Since the diet allows high fat, people may eat options high in saturated fat (fatty meats, processed meats, butter). High saturated fat could cause higher LDL (“bad”) cholesterol. A meta-analysis (which is a method of evaluating many research studies) found that LDL levels were significantly higher among the groups following the ketogenic diet in several short term studies.6
Another possible risk of the ketogenic diet is potential kidney damage, although, the evidence is inconsistent and researchers are not in agreement on this. There have been animal studies that show renal damage, but other human studies do not show damage to renal function.3
Another negative effect of the ketogenic diet is on athletic performance. According to a study in the Journal of Sports Medicine and Physical Fitness, short-term ketogenic diets negatively impact strength training exercise performance when compared to a high-carbohydrate diet. The study found that following a ketogenic diet reduces cardiovascular performance.7
Another con to this diet is that there is so much uncertainty around it. Such limited research and a total lack of long-term studies means we don’t really know how this diet will affect health, especially after 12 months. This leaves a lot of unanswered questions: are there negative long-term effects? Are there any safety issues for healthy individuals? How would this diet affect individuals with other existing health complications?
Restrictive diets aren’t typically effective in the long-run. The ketogenic diet will cause short-term weight loss, but we need to be thinking in the long-term when it comes to our health. Following a less restrictive, balanced eating pattern that includes a variety of foods will be easier to maintain throughout life, and may be more effective in the long run.
If you still want to try the diet for short-term weight loss, here are some questions to reflect on: Is this strict diet realistic for your lifestyle? Do you have any medical conditions that might be affected by this eating pattern? Have you consulted with your doctor and/or a dietitian to discuss if this is right for you?
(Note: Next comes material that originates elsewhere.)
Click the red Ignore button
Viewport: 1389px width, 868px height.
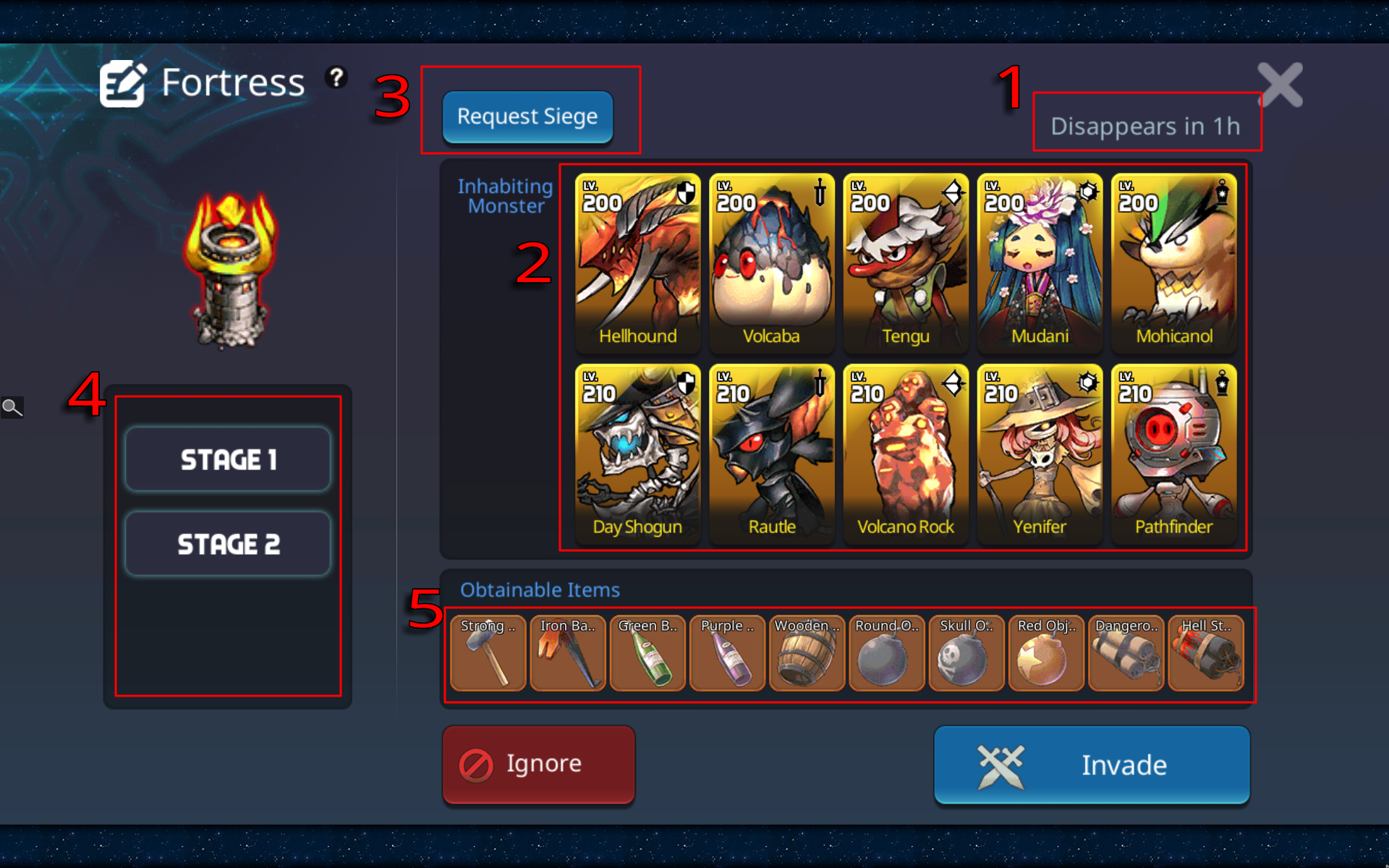pos(539,765)
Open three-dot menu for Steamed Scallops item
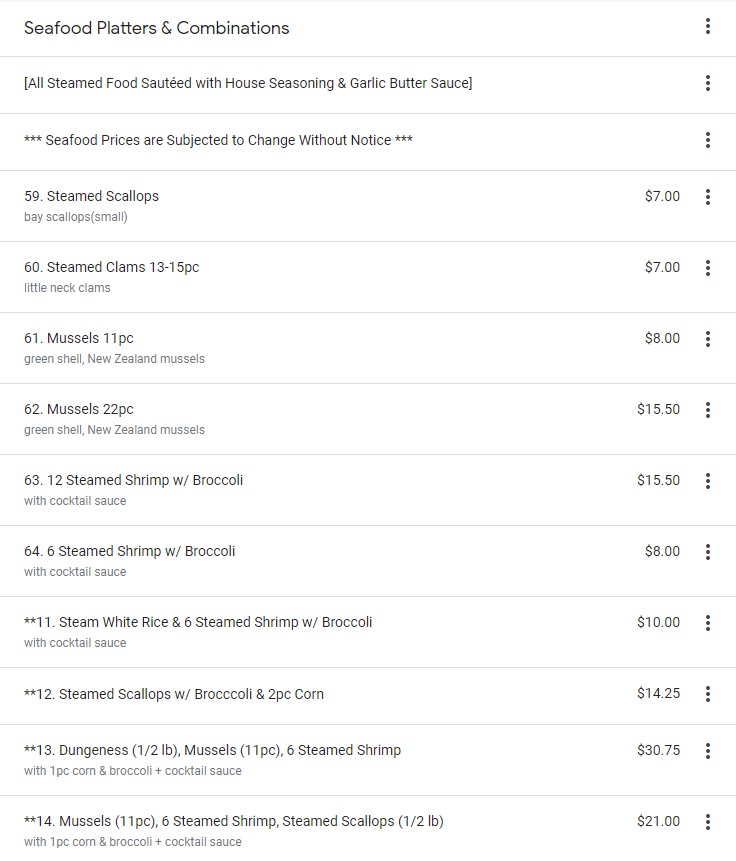 [x=708, y=197]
1. Randall R, Groveman S. The Ketogenic Diet for Epilepsy—Learn about the diet, the medical conditions it’s used to treat, and its mechanism of action. Today’s Dietitian. 2016;18(5).
2. Harvard T.H. Chan School of Public Health. Diet Review: Ketogenic Diet for Weight Loss. https://www.hsph.harvard.edu/nutritionsource/healthy-weight/diet-reviews/ketogenic-diet/. Accessed November 1, 2018.
3. Paoli A, Rubini A, Volek JS, et al. Beyond weight loss: a review of the therapeutic uses of very-low-carbohydrate (ketogenic) diets. Eur J Clin Nutr. 2013;67(8):789-796.
4. Sumithran P, Proietto J. Ketogenic diets for weight loss: A review of their principles, safety and efficacy. Obes Res Clin Pract. 2008;2(1):1-13.
5. Schwingshackl L, Hoffmann G. Comparison of effects of long-term low-fat vs high-fat diets on blood lipid levels in overweight or obese patients: a systematic review and meta-analysis. J Acad Nutr Diet. 2013;113(12):1640-61.
6. Bueno N, de Melo I, et. al. Very-low-carbohydrate ketogenic diet v. low-fat diet for long-term weight loss: a meta-analysis of randomised controlled trials. Br J Nutr. 2013;110(7):1178-87.
7. Weiss E, Wroble K, Trott M, et al. Low carbohydrate, ketogenic diet impairs anaerobic exercise performance. J Sports Med Phys Fitness. 2018. DOI: 10.23736/S0022-4707.18.08318-4.